Shaffer shares in full measure the "fourth estate" conceit that reporters somehow hold a special place and responsibilty under the Constitution, so that the unwillingness, say, to hold more news conferences or give Shaffer and the LAT interviews is on a par with proroguing Congress. Sorry, Shaffer, but the only special rights you have are the same as those I have -- to write and publish what I please.
The suggestion that there is any resemblance whatsoever between the US and North Korea in 2005 is an outrageous slander and marks Shaffer as a nut or a fool.

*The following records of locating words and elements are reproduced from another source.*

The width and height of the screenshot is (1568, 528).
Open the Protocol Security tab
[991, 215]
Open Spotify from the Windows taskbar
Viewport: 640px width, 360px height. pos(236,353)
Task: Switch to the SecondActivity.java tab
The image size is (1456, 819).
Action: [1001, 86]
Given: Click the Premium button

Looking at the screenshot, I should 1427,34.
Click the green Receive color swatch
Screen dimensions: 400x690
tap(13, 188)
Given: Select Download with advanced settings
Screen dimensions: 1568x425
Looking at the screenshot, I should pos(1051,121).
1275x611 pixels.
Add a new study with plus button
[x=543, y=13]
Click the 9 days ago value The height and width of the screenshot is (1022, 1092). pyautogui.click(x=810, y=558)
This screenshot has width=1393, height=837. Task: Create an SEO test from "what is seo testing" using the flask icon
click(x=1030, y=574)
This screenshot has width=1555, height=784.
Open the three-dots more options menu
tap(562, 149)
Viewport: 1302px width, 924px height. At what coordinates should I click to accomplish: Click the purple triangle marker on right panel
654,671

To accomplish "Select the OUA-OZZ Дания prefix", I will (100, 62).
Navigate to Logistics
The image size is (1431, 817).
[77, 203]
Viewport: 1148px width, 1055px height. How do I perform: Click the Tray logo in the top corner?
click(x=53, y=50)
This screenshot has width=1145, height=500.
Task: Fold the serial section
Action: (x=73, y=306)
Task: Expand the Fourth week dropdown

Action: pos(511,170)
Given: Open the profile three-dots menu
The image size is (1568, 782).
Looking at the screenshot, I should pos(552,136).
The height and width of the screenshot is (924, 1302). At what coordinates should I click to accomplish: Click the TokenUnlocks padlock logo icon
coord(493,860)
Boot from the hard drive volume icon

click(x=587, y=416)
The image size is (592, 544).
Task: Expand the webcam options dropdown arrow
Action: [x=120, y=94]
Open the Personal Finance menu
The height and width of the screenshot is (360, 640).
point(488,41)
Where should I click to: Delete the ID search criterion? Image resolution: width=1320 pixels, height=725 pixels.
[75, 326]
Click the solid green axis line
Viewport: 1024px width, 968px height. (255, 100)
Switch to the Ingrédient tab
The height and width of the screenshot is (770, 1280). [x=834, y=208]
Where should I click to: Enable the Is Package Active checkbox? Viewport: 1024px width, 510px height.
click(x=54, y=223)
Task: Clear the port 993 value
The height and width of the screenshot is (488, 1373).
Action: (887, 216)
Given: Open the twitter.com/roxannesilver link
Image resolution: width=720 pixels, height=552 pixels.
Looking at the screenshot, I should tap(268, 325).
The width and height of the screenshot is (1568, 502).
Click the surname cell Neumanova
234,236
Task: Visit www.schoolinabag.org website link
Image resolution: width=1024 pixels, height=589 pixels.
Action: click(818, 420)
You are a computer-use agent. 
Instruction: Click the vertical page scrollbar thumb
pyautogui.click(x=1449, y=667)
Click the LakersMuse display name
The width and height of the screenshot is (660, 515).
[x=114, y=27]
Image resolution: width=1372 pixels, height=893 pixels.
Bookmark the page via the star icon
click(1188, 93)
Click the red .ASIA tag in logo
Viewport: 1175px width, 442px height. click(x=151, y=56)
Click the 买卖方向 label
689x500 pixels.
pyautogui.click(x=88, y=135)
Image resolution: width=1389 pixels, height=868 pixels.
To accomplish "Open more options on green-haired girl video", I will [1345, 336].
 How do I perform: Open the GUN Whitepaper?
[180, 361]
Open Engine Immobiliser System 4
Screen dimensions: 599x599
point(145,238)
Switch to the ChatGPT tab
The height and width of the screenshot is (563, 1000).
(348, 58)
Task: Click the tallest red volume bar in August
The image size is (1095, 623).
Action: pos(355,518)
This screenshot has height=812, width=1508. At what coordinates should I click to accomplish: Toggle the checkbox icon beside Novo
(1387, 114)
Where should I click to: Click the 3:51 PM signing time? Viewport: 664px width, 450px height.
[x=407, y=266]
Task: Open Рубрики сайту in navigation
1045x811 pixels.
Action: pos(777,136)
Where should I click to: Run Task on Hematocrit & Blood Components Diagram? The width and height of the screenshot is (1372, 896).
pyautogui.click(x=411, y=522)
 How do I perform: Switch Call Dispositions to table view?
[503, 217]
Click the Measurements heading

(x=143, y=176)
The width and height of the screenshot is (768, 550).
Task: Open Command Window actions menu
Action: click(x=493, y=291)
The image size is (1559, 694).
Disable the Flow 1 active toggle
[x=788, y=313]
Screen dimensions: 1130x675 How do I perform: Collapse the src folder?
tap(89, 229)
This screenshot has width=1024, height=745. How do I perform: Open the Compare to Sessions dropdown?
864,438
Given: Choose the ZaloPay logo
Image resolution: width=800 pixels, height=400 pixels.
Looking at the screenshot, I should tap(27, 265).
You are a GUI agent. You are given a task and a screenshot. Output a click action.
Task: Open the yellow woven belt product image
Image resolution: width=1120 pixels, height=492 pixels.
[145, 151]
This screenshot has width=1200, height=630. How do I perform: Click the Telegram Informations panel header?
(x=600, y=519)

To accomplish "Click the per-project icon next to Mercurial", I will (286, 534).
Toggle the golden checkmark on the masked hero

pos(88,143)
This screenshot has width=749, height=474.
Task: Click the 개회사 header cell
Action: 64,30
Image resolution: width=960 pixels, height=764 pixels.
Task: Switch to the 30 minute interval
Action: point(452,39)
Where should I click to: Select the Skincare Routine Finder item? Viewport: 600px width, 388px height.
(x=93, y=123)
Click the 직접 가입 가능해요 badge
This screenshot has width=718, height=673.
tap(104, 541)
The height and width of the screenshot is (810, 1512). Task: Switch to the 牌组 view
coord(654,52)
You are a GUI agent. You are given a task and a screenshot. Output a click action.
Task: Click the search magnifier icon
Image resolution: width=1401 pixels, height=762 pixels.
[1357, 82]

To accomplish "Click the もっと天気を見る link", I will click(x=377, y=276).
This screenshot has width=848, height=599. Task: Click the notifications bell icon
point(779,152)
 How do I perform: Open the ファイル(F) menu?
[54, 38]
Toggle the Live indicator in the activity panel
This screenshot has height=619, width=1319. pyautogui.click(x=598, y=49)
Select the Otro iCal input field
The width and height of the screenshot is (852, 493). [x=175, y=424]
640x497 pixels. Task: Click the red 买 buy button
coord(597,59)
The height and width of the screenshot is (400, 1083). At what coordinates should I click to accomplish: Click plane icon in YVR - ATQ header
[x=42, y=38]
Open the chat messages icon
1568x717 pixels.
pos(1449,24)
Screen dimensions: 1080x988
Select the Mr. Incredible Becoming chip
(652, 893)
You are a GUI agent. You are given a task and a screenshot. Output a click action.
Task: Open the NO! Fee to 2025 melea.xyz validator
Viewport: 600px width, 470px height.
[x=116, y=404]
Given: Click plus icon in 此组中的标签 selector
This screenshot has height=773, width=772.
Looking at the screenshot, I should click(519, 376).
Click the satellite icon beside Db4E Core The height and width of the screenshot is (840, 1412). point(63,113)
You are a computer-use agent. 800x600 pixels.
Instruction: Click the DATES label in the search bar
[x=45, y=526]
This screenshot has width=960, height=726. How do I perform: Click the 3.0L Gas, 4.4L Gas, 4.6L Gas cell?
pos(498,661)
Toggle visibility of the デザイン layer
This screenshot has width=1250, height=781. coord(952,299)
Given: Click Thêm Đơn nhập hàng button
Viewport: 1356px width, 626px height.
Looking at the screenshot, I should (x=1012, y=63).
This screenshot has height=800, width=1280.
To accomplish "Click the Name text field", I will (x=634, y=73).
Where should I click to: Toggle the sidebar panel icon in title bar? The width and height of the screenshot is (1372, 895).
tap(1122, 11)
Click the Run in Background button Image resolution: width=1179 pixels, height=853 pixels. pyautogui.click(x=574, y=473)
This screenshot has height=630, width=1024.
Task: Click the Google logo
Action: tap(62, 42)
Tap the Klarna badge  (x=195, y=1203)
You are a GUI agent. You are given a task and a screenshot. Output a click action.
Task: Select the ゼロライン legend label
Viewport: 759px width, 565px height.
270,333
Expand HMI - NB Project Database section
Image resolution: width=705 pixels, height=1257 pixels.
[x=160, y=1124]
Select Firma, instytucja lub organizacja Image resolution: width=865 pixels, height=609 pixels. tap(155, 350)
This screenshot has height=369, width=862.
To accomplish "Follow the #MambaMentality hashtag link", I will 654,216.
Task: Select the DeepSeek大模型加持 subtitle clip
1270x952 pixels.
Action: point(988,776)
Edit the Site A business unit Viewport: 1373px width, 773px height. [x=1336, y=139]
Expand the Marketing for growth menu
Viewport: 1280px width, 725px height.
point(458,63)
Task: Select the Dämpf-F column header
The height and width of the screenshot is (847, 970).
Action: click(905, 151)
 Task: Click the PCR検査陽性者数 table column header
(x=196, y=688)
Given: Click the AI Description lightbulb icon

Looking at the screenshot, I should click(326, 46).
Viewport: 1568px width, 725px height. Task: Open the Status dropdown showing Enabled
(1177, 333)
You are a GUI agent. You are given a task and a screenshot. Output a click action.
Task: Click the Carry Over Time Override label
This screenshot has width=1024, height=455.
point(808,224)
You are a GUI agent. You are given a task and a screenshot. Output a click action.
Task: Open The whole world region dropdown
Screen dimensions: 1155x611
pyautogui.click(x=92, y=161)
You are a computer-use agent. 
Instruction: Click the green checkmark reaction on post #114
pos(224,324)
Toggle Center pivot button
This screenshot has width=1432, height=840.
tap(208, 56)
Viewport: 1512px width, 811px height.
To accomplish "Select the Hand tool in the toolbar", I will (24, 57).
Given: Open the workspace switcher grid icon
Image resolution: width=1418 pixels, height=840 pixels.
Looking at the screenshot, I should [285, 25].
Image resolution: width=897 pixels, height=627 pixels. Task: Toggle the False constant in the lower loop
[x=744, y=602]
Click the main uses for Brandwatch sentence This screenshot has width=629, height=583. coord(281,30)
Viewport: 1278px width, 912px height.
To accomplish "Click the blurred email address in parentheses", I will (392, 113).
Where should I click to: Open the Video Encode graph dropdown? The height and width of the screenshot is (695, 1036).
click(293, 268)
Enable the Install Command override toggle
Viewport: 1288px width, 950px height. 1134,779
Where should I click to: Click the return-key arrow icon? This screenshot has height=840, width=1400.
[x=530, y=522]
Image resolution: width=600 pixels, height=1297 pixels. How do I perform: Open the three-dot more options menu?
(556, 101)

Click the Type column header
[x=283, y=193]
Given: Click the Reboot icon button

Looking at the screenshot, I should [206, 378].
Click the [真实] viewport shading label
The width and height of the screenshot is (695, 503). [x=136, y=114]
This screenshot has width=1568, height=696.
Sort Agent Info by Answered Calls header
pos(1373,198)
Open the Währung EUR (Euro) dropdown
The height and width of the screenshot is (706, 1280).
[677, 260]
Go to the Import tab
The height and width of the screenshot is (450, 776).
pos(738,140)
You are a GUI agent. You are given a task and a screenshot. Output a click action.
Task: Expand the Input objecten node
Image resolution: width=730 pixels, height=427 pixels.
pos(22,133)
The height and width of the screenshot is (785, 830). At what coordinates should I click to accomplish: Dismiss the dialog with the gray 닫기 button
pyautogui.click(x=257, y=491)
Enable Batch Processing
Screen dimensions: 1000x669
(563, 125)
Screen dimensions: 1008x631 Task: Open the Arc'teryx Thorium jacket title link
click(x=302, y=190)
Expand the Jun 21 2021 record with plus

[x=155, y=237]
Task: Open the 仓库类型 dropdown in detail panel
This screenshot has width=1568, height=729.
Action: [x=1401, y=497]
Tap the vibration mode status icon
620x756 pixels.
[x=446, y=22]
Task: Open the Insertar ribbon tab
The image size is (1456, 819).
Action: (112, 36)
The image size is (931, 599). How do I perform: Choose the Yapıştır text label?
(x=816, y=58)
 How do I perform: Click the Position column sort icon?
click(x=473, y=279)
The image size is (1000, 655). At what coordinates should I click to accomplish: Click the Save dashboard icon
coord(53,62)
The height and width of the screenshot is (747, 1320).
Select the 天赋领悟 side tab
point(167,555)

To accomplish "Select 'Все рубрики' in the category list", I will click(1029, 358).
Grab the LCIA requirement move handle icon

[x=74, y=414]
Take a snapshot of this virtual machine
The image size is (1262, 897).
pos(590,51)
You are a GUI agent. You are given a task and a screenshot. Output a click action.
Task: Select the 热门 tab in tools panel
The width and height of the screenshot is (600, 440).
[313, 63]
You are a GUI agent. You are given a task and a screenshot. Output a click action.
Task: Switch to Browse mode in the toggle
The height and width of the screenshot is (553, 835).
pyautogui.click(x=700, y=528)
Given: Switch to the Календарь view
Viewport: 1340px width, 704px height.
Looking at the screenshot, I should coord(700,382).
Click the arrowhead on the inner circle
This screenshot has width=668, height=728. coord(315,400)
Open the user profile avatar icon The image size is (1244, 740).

Followed by FritzGerlich's rebuttal here:
I suggest you refresh your memory about the avalanche of "solid intelligence" assurances given in early 2003 about the "immediate, imminent threat" Saddam's "weapons of mass destruction" posed to "the safety of America." Remember the numerous invocations of "yellowcake purchases" and "mushroom clouds"?
Shafer has a serious point: what is happening is not politics as usual. Yes, all American politicians have used media to portray themselves and their ideas in the best light and their opponents otherwise. And previous administrations have had their covert actions, and lied about them. But that stuff has never before amounted to a whole program of orchestrated stonewalling, lying, bribery, media intimidation, and public scare tactics. This administration, commanding a phalanx of governmental and non-governmental operatives, is practicing these things to a degree, and with an effectiveness, I have not seen in my lifetime. I realize this comparison will evoke another screech from you, but the best parallels I can think of occurred in quasi-democratic countries falling partially or completely under fascist rule: Mussolini's Italy, the end of the Weimar Republic and Hitler's consolidation of power through plebiscites, Peron's Argentina, Pinochet's Chile.
Your predictable take on current events is that anybody who knows history and isn't naive would see that this is all just business as usual; anybody who is alarmed about the Bush administration is just chicken-littling. For a long time I tried to keep a similar perspective myself. I was very skeptical about Bush personally, but perfectly willing at first to see him as within the general post-World War II presidential tradition, even if on the side of that tradition I don't favor. Until the massive intellectual dishonesty he and his people displayed whilst engineering their invasion of Iraq. At that point, I realized that what I was witnessing was the politics of bad faith, the willingness to say or do anything, to rationalize a predetermined objective. Is that your idea of how America has been governed? Should be governed?